__TASK DESCRIPTION__: What do the lines say, reproduced word for word, from the first of the entries below through the line bearing "Screen dimensions: 464x290"?
START MATERIAL PROVIDED
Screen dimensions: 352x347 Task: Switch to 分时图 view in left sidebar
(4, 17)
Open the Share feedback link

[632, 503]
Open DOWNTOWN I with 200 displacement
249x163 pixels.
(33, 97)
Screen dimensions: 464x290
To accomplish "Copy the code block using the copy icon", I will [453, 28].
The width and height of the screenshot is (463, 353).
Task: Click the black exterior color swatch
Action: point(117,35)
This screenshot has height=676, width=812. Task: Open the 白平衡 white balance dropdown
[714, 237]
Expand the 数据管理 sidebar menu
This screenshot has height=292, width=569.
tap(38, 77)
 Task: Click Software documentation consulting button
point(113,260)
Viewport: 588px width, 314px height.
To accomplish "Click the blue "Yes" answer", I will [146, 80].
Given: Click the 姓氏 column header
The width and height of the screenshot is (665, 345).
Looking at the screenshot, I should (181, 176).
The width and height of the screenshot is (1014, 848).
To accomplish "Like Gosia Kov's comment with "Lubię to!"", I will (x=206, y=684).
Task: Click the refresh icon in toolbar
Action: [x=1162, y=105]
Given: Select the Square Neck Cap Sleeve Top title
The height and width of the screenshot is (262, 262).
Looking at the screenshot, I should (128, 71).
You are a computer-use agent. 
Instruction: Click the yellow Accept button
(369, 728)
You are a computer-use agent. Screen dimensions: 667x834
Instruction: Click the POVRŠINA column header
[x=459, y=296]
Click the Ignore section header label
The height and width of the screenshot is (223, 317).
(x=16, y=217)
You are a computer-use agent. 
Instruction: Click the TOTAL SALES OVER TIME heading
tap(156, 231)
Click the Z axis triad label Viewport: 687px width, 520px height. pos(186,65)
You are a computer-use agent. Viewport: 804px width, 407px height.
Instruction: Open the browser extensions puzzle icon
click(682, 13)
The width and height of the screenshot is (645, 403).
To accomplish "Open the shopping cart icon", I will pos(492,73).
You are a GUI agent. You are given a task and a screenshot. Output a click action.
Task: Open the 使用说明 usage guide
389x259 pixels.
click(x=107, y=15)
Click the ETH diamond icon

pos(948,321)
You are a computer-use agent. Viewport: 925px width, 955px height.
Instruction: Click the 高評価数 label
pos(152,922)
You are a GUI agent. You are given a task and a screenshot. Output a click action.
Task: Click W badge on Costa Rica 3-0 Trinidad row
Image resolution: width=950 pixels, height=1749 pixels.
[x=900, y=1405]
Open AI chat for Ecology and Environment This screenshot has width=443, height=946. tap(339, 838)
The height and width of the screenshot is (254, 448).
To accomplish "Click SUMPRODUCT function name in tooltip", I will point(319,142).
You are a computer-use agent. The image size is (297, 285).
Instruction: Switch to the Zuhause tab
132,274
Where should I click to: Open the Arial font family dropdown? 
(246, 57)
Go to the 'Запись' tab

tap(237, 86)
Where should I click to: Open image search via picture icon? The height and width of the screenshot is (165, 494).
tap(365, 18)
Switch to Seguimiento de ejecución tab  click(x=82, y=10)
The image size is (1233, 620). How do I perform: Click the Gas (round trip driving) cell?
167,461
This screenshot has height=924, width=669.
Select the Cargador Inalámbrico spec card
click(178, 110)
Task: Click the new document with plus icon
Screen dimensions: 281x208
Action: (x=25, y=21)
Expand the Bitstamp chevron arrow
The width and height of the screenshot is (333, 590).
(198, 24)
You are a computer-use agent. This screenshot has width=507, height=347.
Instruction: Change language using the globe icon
END MATERIAL PROVIDED
__RESPONSE__:
Screen dimensions: 352x347 Task: Switch to 分时图 view in left sidebar
(4, 17)
Open the Share feedback link

[632, 503]
Open DOWNTOWN I with 200 displacement
249x163 pixels.
(33, 97)
Screen dimensions: 464x290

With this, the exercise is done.